In 2011 Ukrainian beer production grew by 3.3% to 31 mln hl. Basing on the data of the trade balance (production + import - export) the Ukrainian beer market in 2010 grew by 5.5% to 28.3 mln. hl. In value market grew by 18% to 22.4 bln hrn. (or 12% to $2.6 bln).

This is a list of breweries, beer brands from Ukraine, and beer events in Ukraine.

Major breweries and beer brands 

Some of the most renowned Ukrainian beers are Chernihivske, Obolon, Lvivske etc.

Leading brewing companies:
 First Private Brewery (local beer brands: Stare Misto, Chorne, Avtorske, Andriivskiy)
 Anheuser-Busch InBev (local beer brands: Chernihivske, Rohan, Yantar, Chezz)
Desna Brewery, Chernihiv
Rohan Brewery, Kharkiv
Yantar Brewery, Mykolaiv
 Obolon CJSC (beer brands: Obolon, Desant, Hike, Zibert, Magnat)
 Carlsberg Group Ukraine (local beer brands: Slavutych, Lvivske, Arsenal, Khmilne)
Kyiv Brewery
Lviv Brewery
Zaporizhia Brewery
 SABMiller→Efes Ukraine (local beer brands: Sarmat from Donetsk)

Required actions:
A) Write out the passage on Ukrainian beer starting at "Desna Brewery, Chernihiv" and ending at "Lvivske, Arsenal, Khmilne)".
B) In the listing, substitute "Step" for "Instruction" in the lines starting at the line that contains "Click the latest-post" and ending at the line that contains "Action: click(853, 145)", with all else unchanged. Give only those lines.

Source data:
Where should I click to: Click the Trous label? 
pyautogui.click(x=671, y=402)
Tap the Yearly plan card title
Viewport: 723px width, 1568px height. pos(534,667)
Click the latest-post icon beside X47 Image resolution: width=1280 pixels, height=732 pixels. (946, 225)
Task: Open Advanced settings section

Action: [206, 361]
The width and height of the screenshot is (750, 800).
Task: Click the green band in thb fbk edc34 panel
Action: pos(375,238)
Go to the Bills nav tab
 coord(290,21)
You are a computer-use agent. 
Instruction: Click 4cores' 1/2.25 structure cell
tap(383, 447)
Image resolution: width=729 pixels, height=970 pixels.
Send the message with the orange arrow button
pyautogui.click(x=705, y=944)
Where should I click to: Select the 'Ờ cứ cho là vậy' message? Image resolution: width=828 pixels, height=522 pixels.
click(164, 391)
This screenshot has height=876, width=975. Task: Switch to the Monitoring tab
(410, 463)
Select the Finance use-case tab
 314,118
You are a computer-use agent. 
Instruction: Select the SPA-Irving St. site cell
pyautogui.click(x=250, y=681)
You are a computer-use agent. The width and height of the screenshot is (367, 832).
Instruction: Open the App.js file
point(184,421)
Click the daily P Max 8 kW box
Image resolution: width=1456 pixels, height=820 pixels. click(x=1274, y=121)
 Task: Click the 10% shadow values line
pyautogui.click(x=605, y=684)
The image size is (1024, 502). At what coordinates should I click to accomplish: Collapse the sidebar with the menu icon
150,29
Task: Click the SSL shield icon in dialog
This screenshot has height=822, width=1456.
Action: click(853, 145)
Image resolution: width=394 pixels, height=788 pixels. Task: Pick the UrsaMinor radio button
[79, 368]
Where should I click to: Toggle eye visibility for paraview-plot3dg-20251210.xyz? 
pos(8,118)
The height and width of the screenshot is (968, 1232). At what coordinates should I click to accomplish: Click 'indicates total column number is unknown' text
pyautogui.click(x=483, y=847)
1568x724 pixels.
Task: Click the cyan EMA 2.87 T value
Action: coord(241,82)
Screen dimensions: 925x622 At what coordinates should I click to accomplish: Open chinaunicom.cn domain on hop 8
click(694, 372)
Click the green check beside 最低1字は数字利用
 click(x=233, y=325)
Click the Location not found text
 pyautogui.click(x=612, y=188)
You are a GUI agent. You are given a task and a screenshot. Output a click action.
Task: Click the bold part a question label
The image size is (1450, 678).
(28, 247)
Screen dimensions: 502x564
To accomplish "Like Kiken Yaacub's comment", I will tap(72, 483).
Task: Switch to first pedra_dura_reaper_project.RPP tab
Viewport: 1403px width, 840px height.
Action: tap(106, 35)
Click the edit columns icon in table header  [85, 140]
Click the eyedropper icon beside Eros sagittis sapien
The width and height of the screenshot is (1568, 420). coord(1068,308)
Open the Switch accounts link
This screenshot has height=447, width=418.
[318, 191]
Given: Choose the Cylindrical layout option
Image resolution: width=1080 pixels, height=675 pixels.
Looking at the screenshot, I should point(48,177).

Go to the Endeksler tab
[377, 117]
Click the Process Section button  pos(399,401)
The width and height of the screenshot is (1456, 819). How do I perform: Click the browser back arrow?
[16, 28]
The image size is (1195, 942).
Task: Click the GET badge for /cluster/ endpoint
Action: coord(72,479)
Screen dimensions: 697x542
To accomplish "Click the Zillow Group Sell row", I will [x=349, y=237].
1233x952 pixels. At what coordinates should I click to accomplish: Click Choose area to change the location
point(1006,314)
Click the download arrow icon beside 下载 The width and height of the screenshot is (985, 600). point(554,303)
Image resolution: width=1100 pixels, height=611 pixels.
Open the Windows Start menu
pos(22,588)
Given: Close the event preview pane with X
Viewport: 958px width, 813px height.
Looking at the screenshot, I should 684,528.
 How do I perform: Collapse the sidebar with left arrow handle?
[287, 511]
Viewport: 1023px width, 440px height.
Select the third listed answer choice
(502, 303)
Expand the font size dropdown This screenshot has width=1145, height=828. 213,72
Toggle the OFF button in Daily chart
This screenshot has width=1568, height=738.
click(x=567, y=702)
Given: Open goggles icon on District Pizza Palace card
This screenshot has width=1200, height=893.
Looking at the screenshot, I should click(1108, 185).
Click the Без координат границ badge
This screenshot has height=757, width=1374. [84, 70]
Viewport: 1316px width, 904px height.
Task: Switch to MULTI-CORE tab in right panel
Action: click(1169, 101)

Exercise responses:
A)
Desna Brewery, Chernihiv
Rohan Brewery, Kharkiv
Yantar Brewery, Mykolaiv
 Obolon CJSC (beer brands: Obolon, Desant, Hike, Zibert, Magnat)
 Carlsberg Group Ukraine (local beer brands: Slavutych, Lvivske, Arsenal, Khmilne)

B)
Click the latest-post icon beside X47 Image resolution: width=1280 pixels, height=732 pixels. (946, 225)
Task: Open Advanced settings section

Action: [206, 361]
The width and height of the screenshot is (750, 800).
Task: Click the green band in thb fbk edc34 panel
Action: pos(375,238)
Go to the Bills nav tab
 coord(290,21)
You are a computer-use agent. 
Step: Click 4cores' 1/2.25 structure cell
tap(383, 447)
Image resolution: width=729 pixels, height=970 pixels.
Send the message with the orange arrow button
pyautogui.click(x=705, y=944)
Where should I click to: Select the 'Ờ cứ cho là vậy' message? Image resolution: width=828 pixels, height=522 pixels.
click(164, 391)
This screenshot has height=876, width=975. Task: Switch to the Monitoring tab
(410, 463)
Select the Finance use-case tab
 314,118
You are a computer-use agent. 
Step: Select the SPA-Irving St. site cell
pyautogui.click(x=250, y=681)
You are a computer-use agent. The width and height of the screenshot is (367, 832).
Step: Open the App.js file
point(184,421)
Click the daily P Max 8 kW box
Image resolution: width=1456 pixels, height=820 pixels. click(x=1274, y=121)
 Task: Click the 10% shadow values line
pyautogui.click(x=605, y=684)
The image size is (1024, 502). At what coordinates should I click to accomplish: Collapse the sidebar with the menu icon
150,29
Task: Click the SSL shield icon in dialog
This screenshot has height=822, width=1456.
Action: click(853, 145)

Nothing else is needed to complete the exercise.